Rebecca Lowe: I think it's what philosophy should be for, I don't know if it's all contemporary philosophy is about, but yeah, I mean I think one great thing about philosophy is it helps us to be precise, but another great thing about philosophy is that we just have endless opportunities to talk about whatever we want to talk about. It's an almost non-defined discipline, but which uses quite strict mechanisms or at least the kind of philosophy I like, which is I don't know guess 20th-century analytic philosophy. So you could write a paper in that tradition where you look at, I don't know the value of being alive, which is obviously a massive thing that as you say, maybe isn't a standard topic for contemporary conversation, but you might well apply to it concepts like necessary and sufficient conditions. A lot of people want to make fun of philosophers for doing that, and a lot of philosophers want to make fun of the kind of philosopher I am for doing that, but I actually think there's a lot of value to that kind of approach.
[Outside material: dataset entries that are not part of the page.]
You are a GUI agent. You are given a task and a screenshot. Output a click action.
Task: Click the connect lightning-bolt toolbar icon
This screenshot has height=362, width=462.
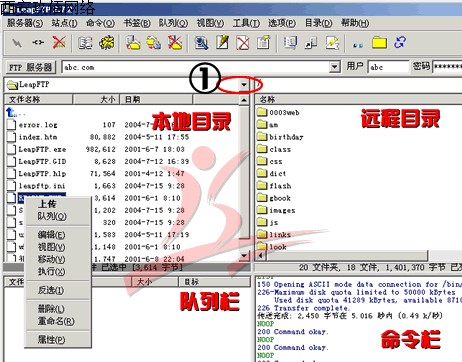coord(17,43)
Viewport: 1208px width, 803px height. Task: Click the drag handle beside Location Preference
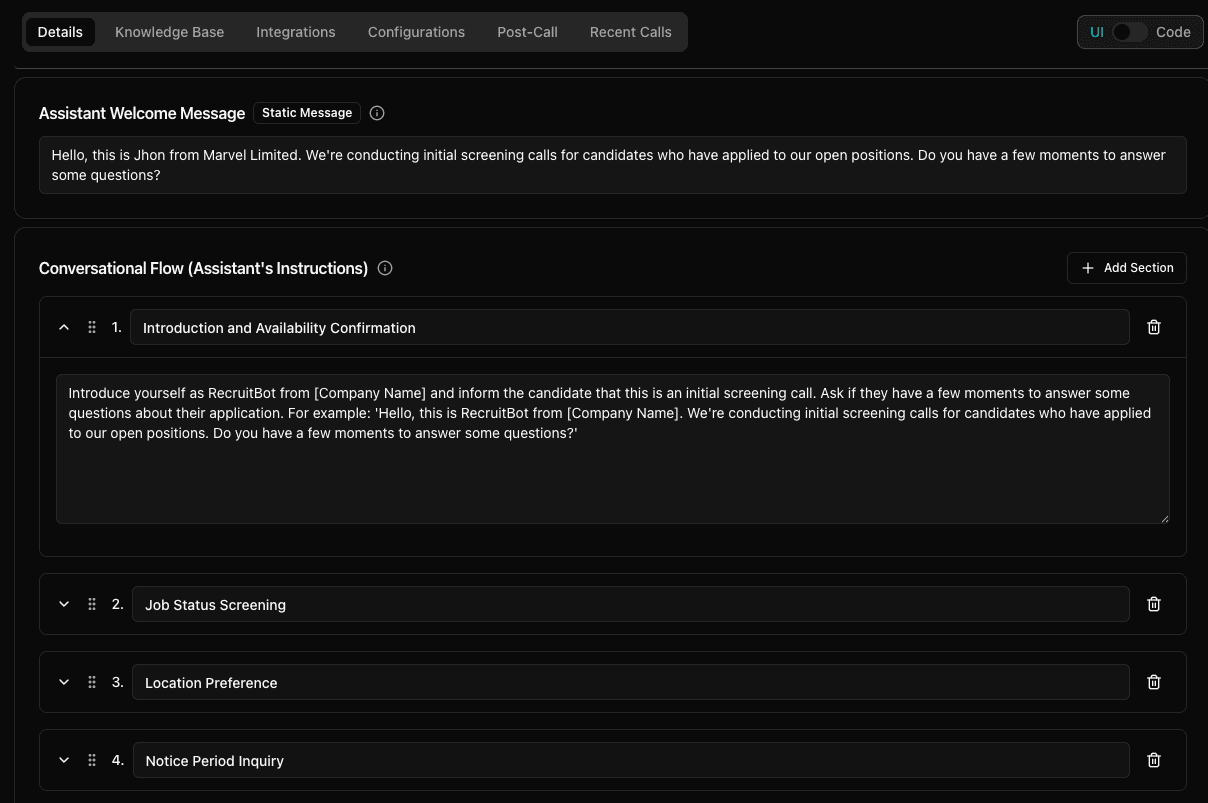point(91,682)
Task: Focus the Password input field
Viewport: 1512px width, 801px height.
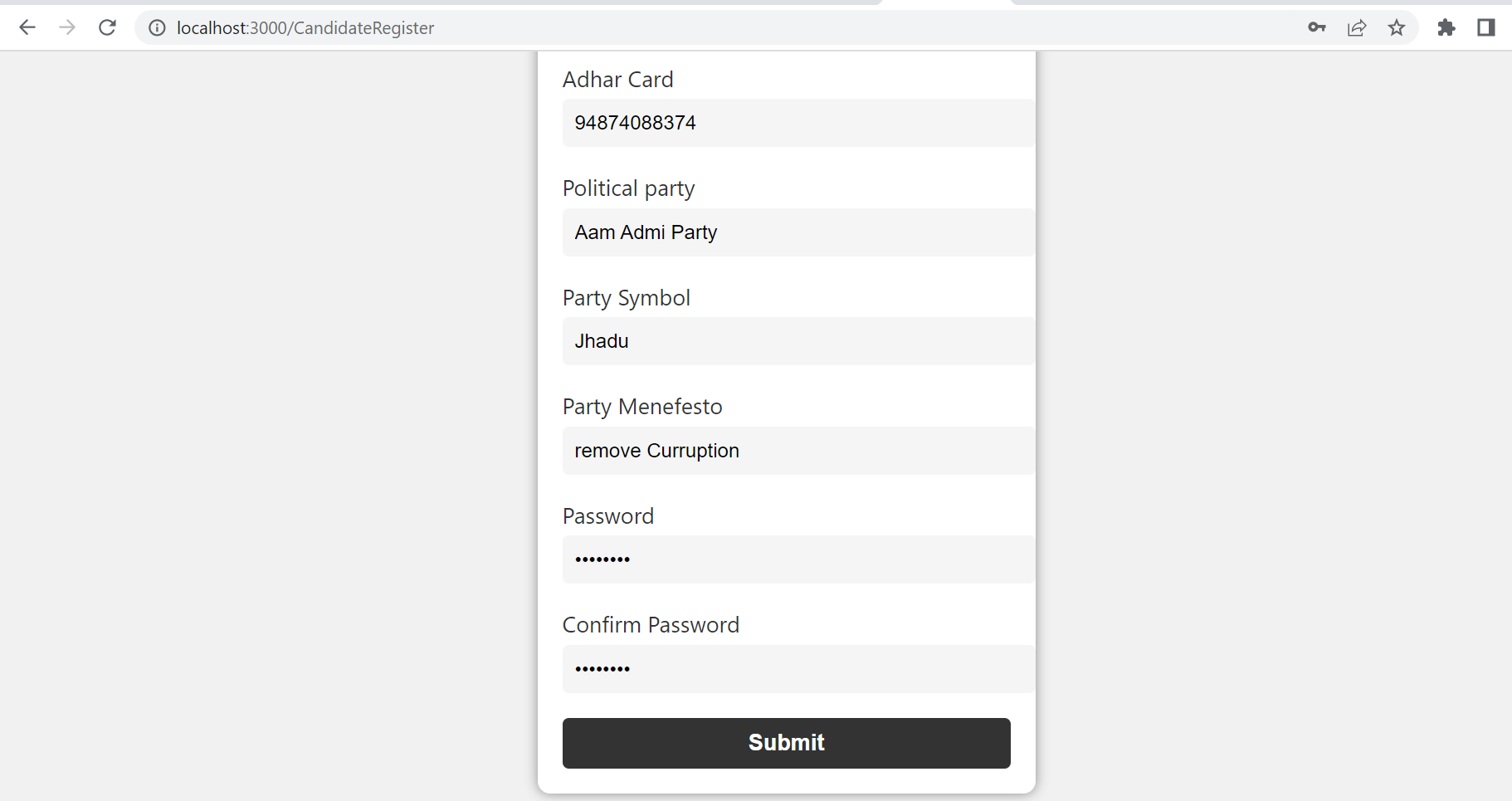Action: click(797, 559)
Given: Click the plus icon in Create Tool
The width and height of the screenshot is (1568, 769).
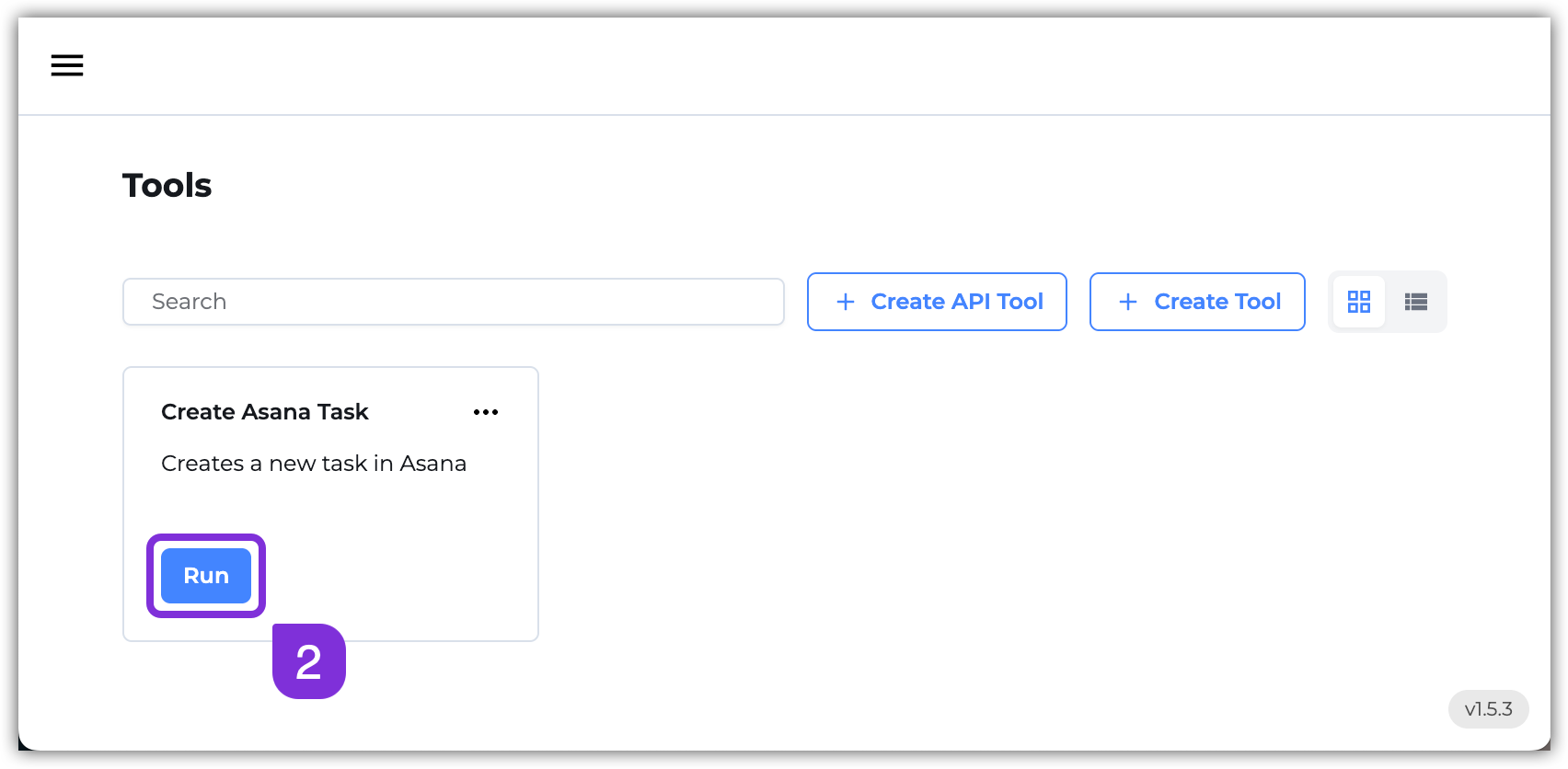Looking at the screenshot, I should point(1127,302).
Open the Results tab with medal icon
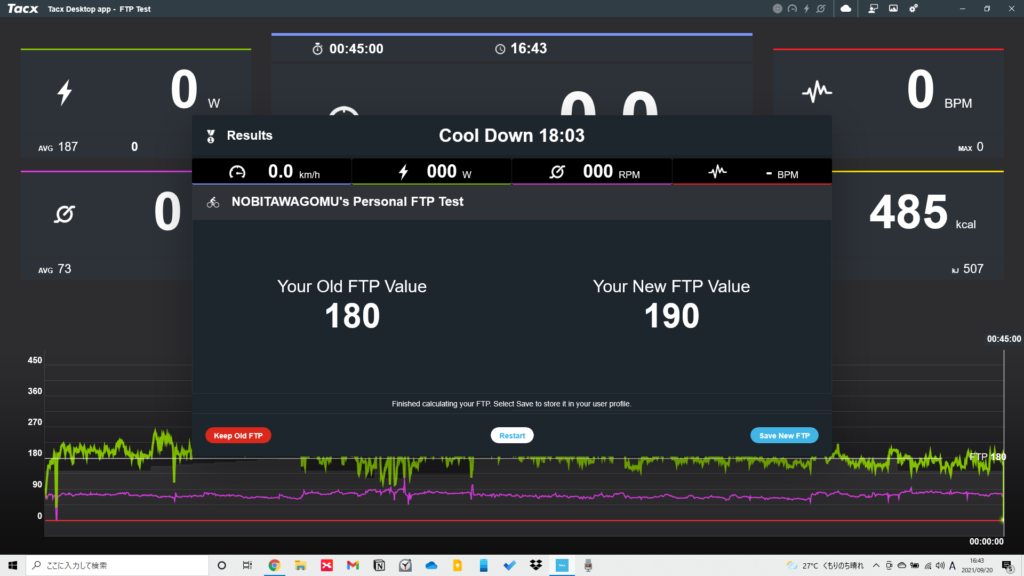 point(240,135)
It's an approach which says something like, "Look, we're going to take this concept even though maybe it's kind of impossible to pin down. We're going to relate it to other concepts. We're going to think about is there something objective here. Is there something trackable here?" Personally, I find that, and I think this actually resonates quite nicely with what you're saying that we don't do sufficiently these days. I actually find this stuff super fun. I find the rigor of it, the challenge of it super fun. That's why I love philosophy and I hadn't really thought about it before, but I think that probably also tracks why I love space. It's the challenge, but it's a valuable challenge. It's not just, and I was thinking about this a little bit earlier with the beautiful Michael Griffin piece we were talking about, you sent me, and I'm so grateful for you to introducing me to this. This is this wonderful speech where he talks about why is it important to fund the space program.
Why should Americans pay their 15 cents a day? And he compares it to these reasons that have been given JFK saying, "We should do it because it's hard." Or mountain climbers saying we should do it because it's there. I love all that, but I also think there's another level which is it's not just because it's hard and because it's there, it's because it's hard and it's there and it's valuable. So we don't just do things just because they're there. We do them because they're there and they afford some value. Otherwise, how do we distinguish between all the things that are there? And I think for me, both philosophy and space offer something along those lines. It's completely expansive and infinite, but I actually think it's quite easy to say why it's important. It's embarrassing quite possibly. People don't use that language. It's like talking about love or something.
Casey Dreier: Love is good. It feels good to be-
Rebecca Lowe: But who's going to go and recite a sonnet these days? Whereas that's what you need to do. You have to be enthusiastic in a way that... I mean certainly in England, everyone's a cynic. Everybody wants to... That's what I love about America you do get enthusiasts. That's why NASA is American, I think. It's not just money, I mean it is money also. Don't get me wrong.
Casey Dreier: I've been very interested in the role that NASA plays as an expression of public values and maybe along to your point of expressing this idealism, optimism and self-challenge, and ambition to say, "Can we organize ourselves to tackle these things and for the sake of learning something that's on that red dot over there." And that's in a way a very, as you point out, culturally representative, I think of the classic American values. The role of space, I mean, you anticipated my next question was this how your philosophy informs your approach to space. So did one pre-exist before the other or are they intertwined in your educational and intellectual growth over the years?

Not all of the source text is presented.